• _Yapılacak iş_: Aşağıdaki koronavirüsün hayatımıza etkisini anlatan metni, son cümlesinden itibaren aynı üslupla sürdürün.

• _Kaynak metin_:
========================
Koronavirüs değil, Korona kâbus…

Dünyayı saran Koronavirüs, insanların hayatını öyle bir etkiledi ki, herkes korku ve panikle birlikte kâbusa dönen hayatlarını yaşamaya devam ediyor.

Türkiye bu korku sürecini çok iyi idare etti, ama duyulan vakalar, alınan önlemleri üst seviyeye kadar çıkardı.

Koronavirüs, COVİD-19 salgını ve pandemi, dünyaya korona virüs değil, adeta korona kâbus oldu.

ABD ve Almanya gibi birçok ülke, hiçbir ekonominin bu dönemden büyük kayıplar vermeden çıkamayacağını, dünyanın tamamında bir fakirleşme olacağını, kimin az kimin çok fakirleşeceğini ise alınan tedbirlerin göstereceğinin açıkladı.

Koronavirüs, hayatımıza öyle bir vurdu ki, dezenfektan, kolonya ve ilaç manyağı olduk. Eşimizden, çocuğumuzdan, anne ve babamızdan, kısaca tüm sevdiklerimizden uzaklaştık. İşin, aşın, sosyal hayatın hiçbir tadı kalmadı.
========================
[Kayıtlı veri kümesi öğeleri]

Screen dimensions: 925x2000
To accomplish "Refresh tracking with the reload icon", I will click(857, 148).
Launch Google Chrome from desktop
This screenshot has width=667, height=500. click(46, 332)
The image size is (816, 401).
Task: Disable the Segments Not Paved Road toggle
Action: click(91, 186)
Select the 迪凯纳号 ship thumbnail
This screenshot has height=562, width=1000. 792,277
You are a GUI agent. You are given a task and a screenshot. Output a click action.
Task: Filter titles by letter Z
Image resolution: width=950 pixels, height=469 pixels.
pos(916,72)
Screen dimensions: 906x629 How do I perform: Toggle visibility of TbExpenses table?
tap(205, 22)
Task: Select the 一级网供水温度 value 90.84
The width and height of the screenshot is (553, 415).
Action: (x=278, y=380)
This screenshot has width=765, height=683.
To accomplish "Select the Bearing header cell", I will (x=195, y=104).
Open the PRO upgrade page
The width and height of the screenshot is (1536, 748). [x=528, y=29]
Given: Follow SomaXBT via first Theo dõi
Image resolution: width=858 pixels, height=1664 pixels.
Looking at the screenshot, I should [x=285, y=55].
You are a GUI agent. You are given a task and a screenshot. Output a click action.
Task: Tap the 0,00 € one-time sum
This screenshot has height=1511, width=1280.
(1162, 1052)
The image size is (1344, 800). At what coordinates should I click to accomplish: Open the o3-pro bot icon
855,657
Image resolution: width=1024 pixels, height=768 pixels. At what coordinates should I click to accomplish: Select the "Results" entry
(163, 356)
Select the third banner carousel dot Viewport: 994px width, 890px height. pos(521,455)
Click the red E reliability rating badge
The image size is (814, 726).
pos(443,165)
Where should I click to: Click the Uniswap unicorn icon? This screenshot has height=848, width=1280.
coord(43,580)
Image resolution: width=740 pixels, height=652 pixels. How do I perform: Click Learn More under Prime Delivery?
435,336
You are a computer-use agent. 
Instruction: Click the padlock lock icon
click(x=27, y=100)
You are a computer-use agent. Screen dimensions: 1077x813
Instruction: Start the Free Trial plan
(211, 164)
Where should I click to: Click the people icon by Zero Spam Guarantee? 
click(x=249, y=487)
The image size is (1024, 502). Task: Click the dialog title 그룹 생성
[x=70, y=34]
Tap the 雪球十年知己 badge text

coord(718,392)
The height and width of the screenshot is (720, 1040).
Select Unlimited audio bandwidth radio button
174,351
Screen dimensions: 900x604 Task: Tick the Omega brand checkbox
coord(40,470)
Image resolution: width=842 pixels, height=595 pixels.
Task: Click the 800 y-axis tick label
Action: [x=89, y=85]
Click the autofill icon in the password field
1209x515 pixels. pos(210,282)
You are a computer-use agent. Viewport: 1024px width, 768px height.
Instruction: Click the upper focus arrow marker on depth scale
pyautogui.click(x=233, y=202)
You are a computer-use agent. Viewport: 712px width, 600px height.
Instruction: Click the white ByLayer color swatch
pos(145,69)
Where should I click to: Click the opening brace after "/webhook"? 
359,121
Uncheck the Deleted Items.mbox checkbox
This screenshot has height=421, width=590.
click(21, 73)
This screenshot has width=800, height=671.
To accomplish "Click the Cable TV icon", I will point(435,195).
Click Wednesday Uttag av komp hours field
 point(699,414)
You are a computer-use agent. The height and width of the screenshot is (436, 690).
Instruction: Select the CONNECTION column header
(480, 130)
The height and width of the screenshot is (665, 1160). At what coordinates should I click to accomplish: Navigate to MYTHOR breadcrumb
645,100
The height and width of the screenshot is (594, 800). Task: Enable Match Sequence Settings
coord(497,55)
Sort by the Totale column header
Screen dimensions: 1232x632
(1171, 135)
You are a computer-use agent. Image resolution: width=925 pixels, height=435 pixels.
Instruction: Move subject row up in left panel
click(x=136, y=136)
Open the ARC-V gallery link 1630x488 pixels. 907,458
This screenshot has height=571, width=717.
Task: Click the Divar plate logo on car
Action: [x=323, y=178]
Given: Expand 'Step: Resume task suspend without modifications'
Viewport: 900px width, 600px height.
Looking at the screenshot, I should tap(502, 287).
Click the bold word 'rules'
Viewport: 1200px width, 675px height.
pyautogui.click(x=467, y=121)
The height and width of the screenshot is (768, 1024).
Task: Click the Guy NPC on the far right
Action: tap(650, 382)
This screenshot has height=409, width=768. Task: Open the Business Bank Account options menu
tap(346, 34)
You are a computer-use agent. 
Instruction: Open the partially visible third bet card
========================
• _Nihai yanıt_:
Hayatımızı Allah’a emanet ettik, rastgele bir yaşam içine girdik. Göremediğimiz bir virüs tüm dünyaya diz çöktürdü.

Çoğumuz hiç farkında olmadan, kimimiz daha az, kimimiz daha çok hastalanarak bu malum virüsle de tanışacağız.

Bilinen tedbirleri alıp, neticeyi de kabullenip, kendimizi asıl büyük tehdide odaklamamız gerekir: Allah’ın Gazabından, Rızasına Sığınmamız gerek, zatın en yücesidir, O…

Nefsimizin öğretmeni olmalıydık ve vicdanımızın da öğrencisi olacaktık ki, Allah’ın Gazabından korunmak için, fakat dünya öyle bir hal aldı ki, her gün Ortadoğuda ve bu coğrafyada yüzlerce insan öldürülüyordu.

Acaba öldürenler bu kadar masum ve insanlığı neden öldürdüklerinin hiç hesabını yaptılar mı?

 Bu insanı dünyaya veren Allah’tır ve ancak dünyadan da o alır, muhasebesini yaptılar mı.

 Eyyy Amerika, bu fitne hep sen ve senin taşeron gibi ülkelerinin başı altında çıkıyordu.

Benim halkım yaşasın diye milyonlarca insana zarar veren Amerika beklentilerin altında kaldı.

Her yere savaş açıyordunuz buyurun ortada rakibiniz yok, silah yok, füze yok, uçak yok…

Belki bütün virüs, 5 gram değildir; ama dünyanın süper gücü sayılan ülkelerini dize getirdi.

Buyurun savaşın, öldürün. Sizler ancak masumları öldürürsünüz, silahlarınız var, füzeleriniz var, ama masumların da Allah’ı vardır.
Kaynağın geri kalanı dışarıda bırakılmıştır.